→ REQUEST A:
Name every person the Libtool mailing-list message mentions by name.

→ QUOTED PASSAGE:
These questions are quite common, and what they really come down to is that many (or most) users want to solve a *different problem* than the one that Libtool was designed to solve.

Libtool will deal with the platform specific vagaries of shared libraries in a uniform manner.  It isn't designed to easily expose features of *some* specific shared library implementions, but attempts to support the largest common subset of features.
If you have a fairly simple packge that includes libraries, you may be able to build & run it on CygWin with no changes (for example), and that is what Libtool was designed to do. 

Some that you mention below could be dealt with by adding them as new features.

On Fri, Jan 6, 2012 at 12:31 PM, Peter O'Gorman <address@hidden> wrote:
On 01/06/2012 11:21 AM, Stepan Kasal wrote:

1) .la file always contains the recursively evaluated list of libraries.
While this is necessary for static linking and dumb dynamic linkers,
it is an issue for dyn. linkers that can do recursive resolution
(which is the case on GNU/Linux distributions for many years).
(I believe that the rule that forbids packing .la files to -dev and
-devel subpackages on Debian and Fedora (respectively), is there just
to work around this problem.)

This is still an issue, libtool always adds all dependencies. Many packages assume this and don't explicitly add required dependencies to etc. I don't recall the arguments for not changing this when building shared. IIRC Scott tried to include Debian's patch at some point. I'll look it up in the archives later.

Overlinking when using shared libraries is not a good thing, and Libtool could be modified to have a list of all dependencies for the static case, but when the platform supports it, it could also have a list with only the first level of dependencies.

2) People told me libtool is slow and shell has to parse huge script
just to find out that it has to call gcc twice, with and without
-fPIC.  Again, this is not about the general portability case, it is
a request for optimization on GNU/Linux platform, that they percepts
as one of the major customers of libtool.

→ LISTED RECORDS:

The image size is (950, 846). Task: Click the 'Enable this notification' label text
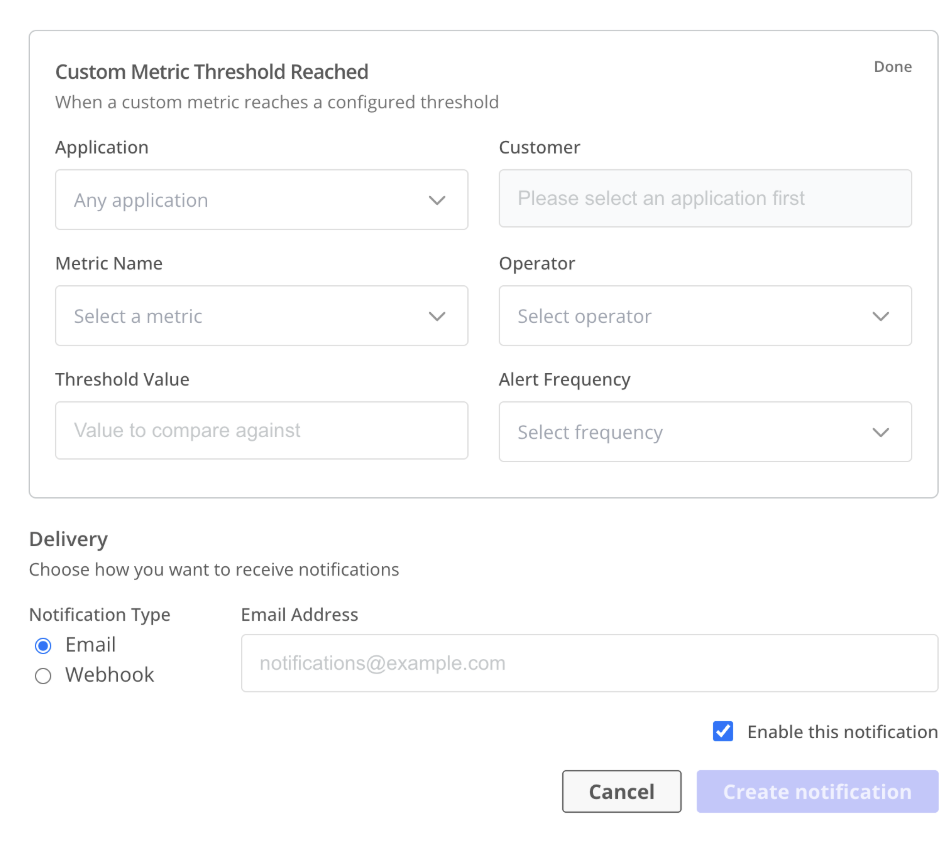(842, 732)
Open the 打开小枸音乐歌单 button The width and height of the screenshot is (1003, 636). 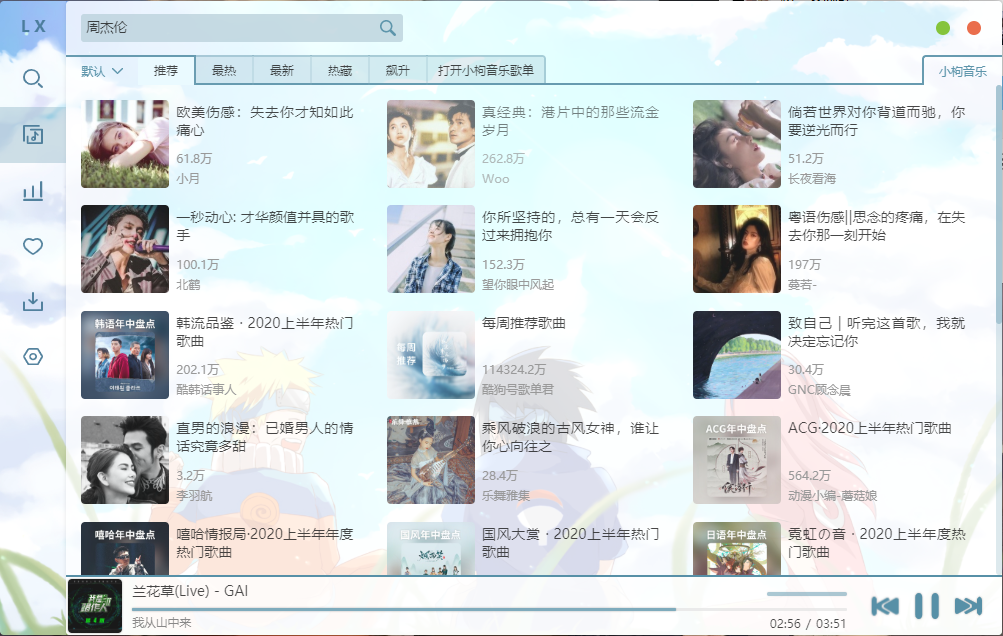[x=485, y=71]
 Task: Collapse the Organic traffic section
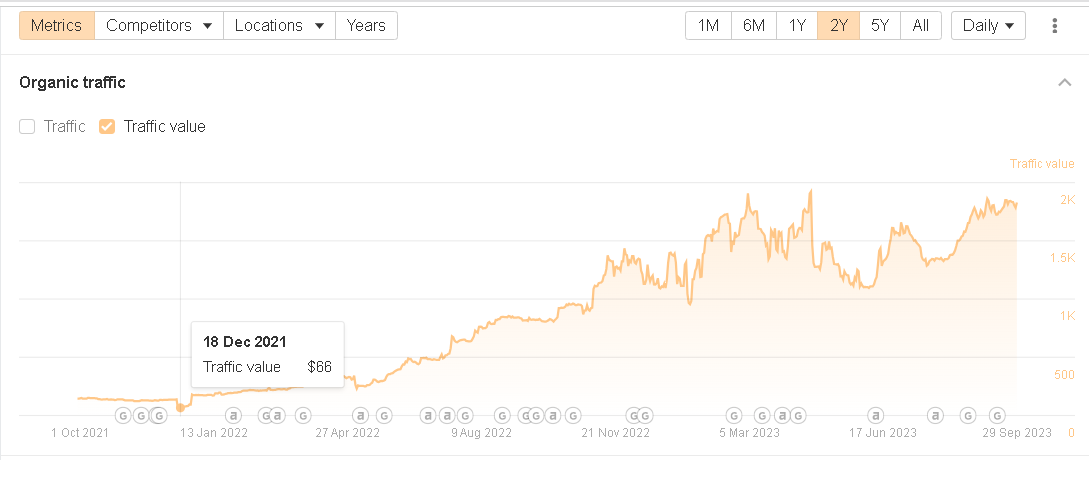coord(1065,83)
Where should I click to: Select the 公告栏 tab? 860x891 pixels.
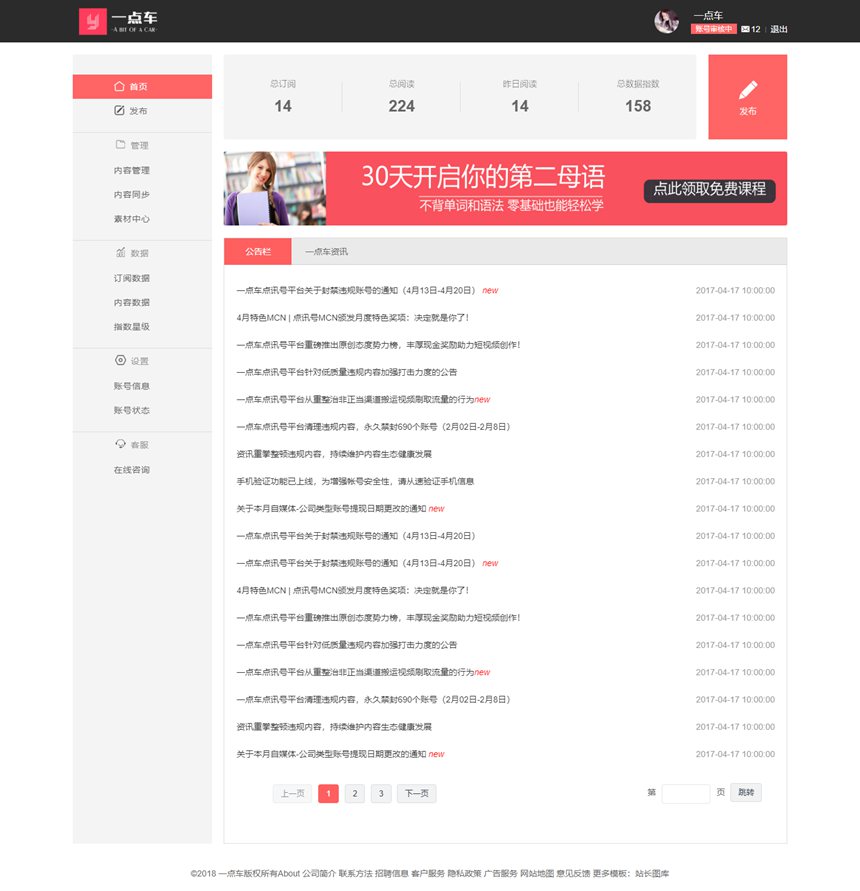(257, 252)
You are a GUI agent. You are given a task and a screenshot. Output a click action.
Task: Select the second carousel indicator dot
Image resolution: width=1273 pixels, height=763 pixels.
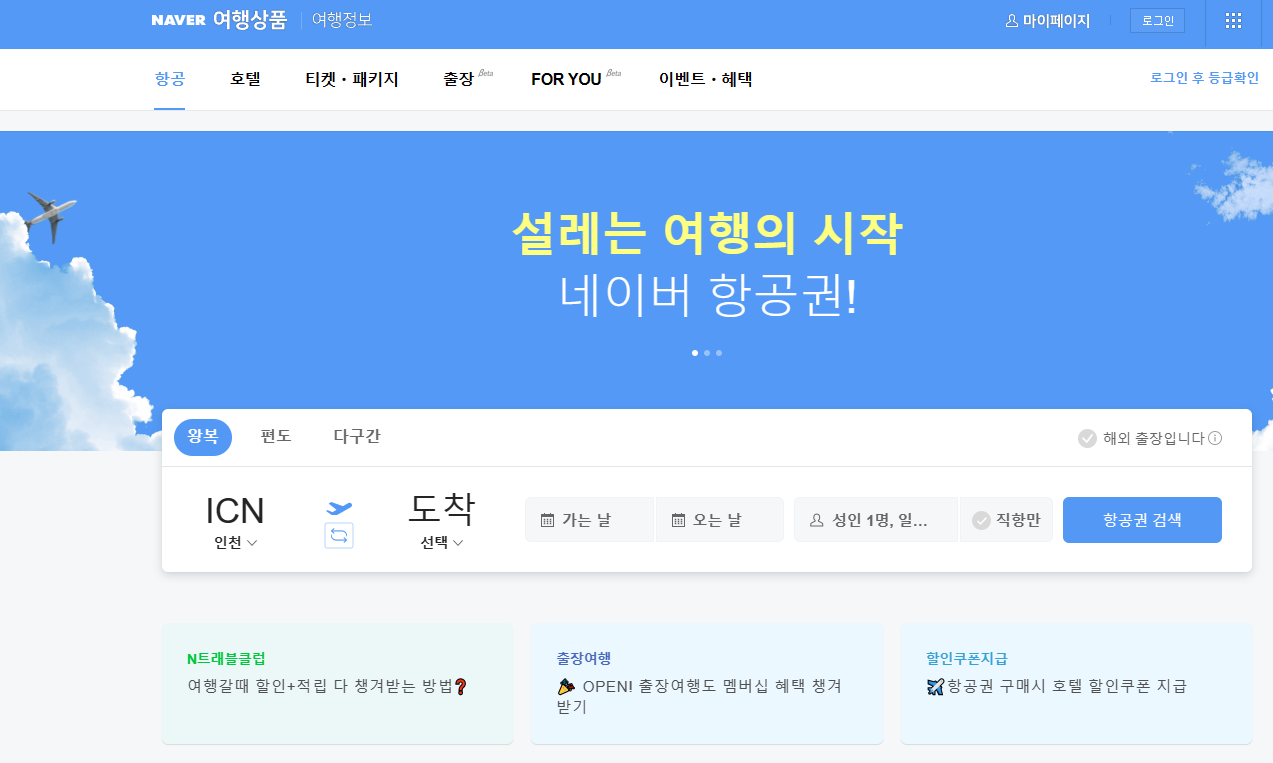(707, 352)
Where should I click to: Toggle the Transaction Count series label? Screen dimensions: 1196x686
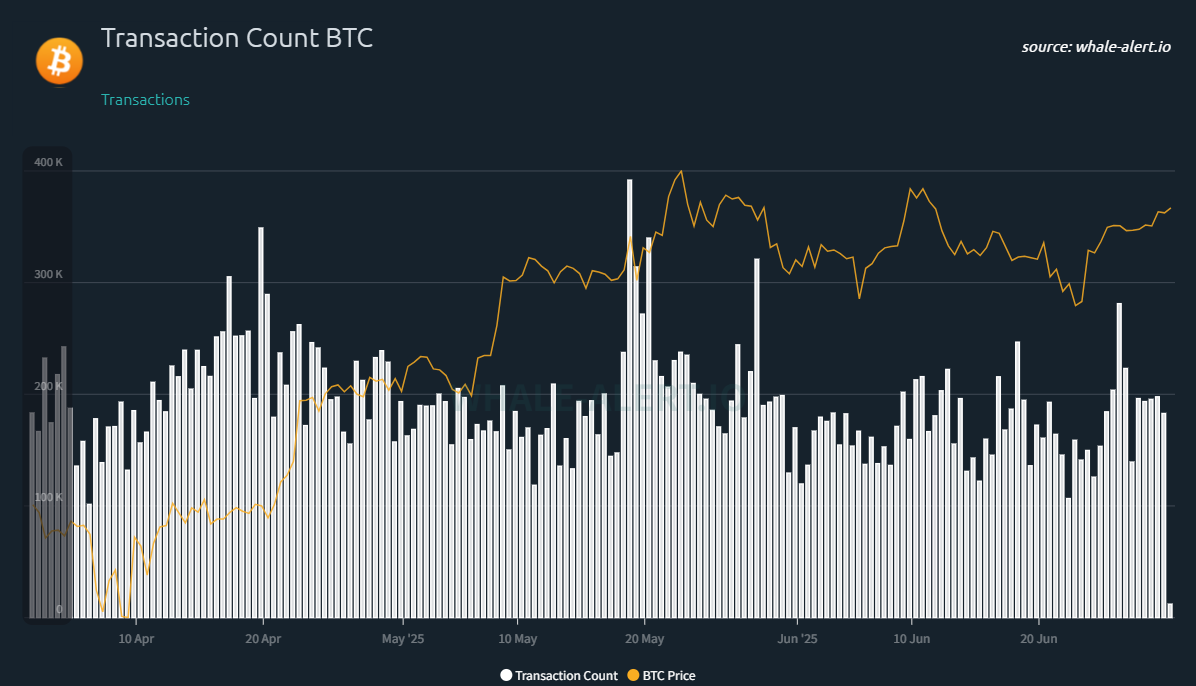(566, 676)
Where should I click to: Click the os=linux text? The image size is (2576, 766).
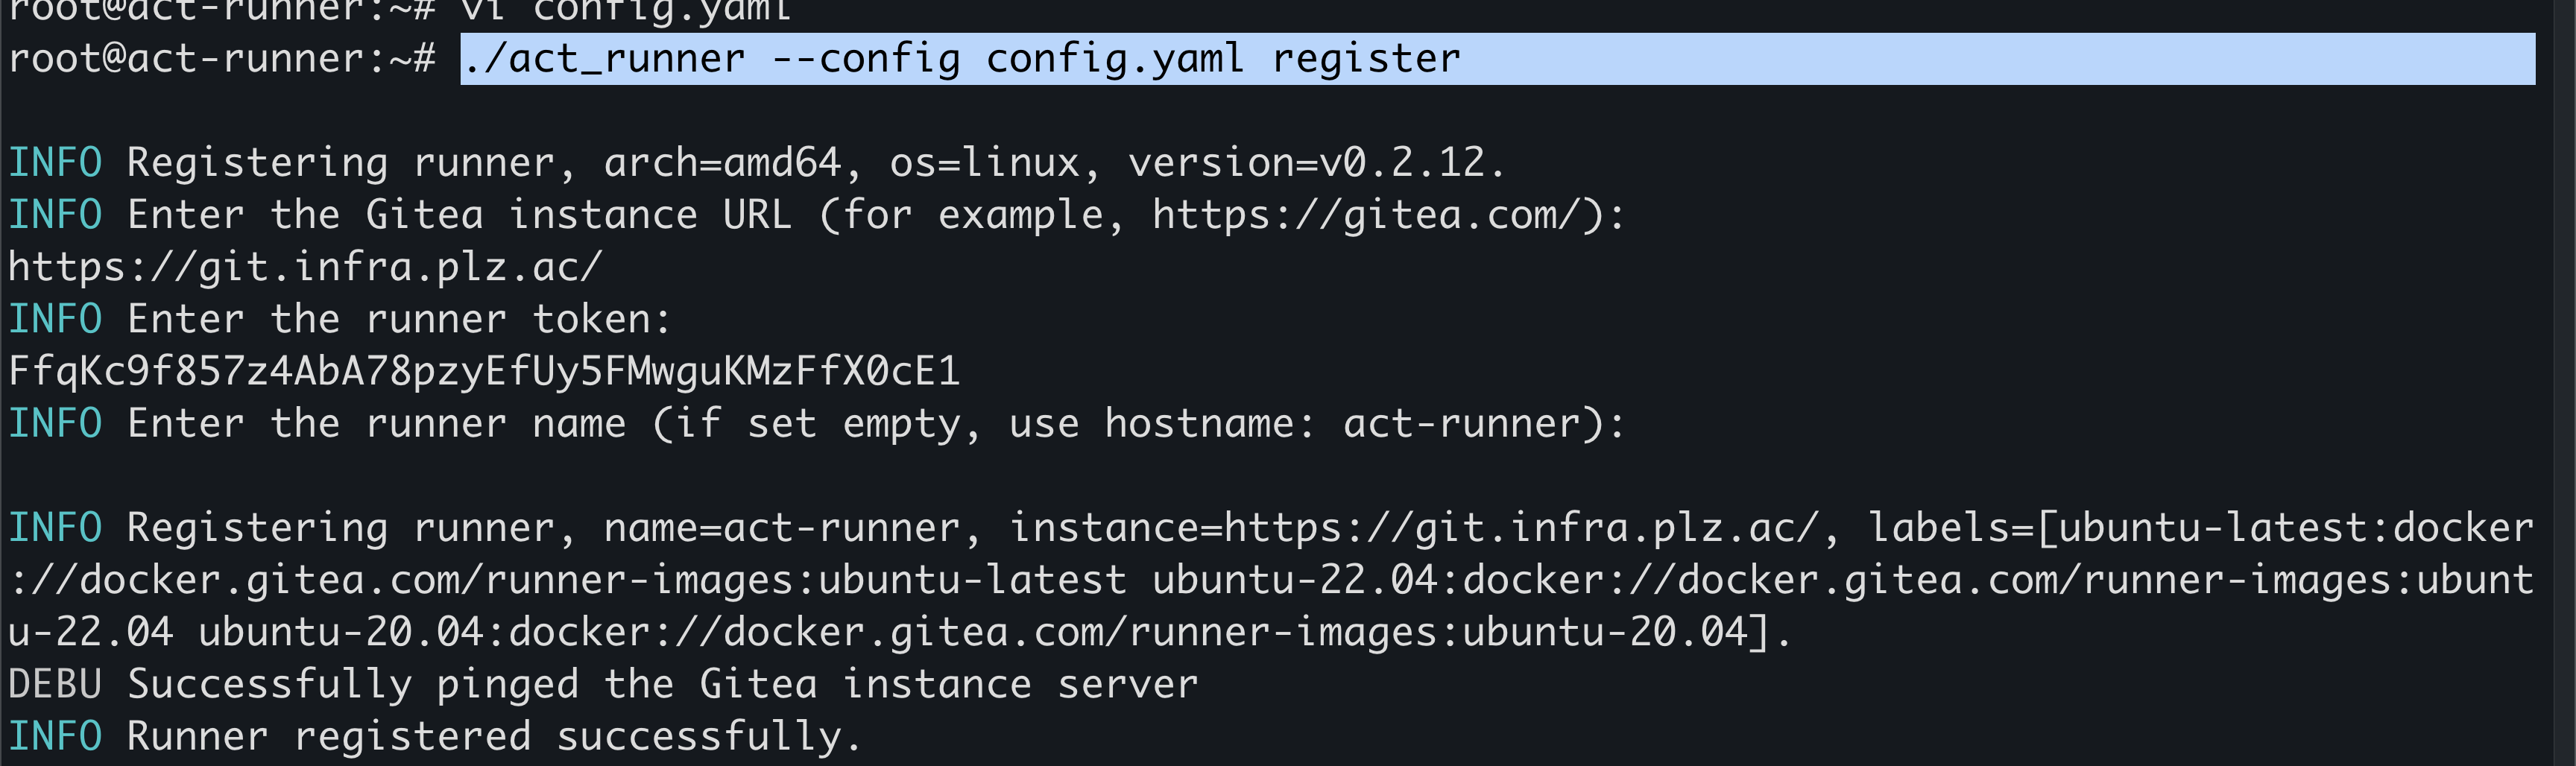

→ REQUEST B:
In the entries, rename "Transaction Count" to "Order Count" from the line with "Where should I click to: Toggle" through the end of the entries. Give those lines back with nothing else changed, and omit the pictures.

→ PROBLEM SOLUTION A:
Peter O'Gorman, Stepan Kasal, Scott

→ PROBLEM SOLUTION B:
Where should I click to: Toggle the Order Count series label? Screen dimensions: 1196x686
(566, 676)
Where should I click to: Click the os=linux text? The image size is (2576, 766).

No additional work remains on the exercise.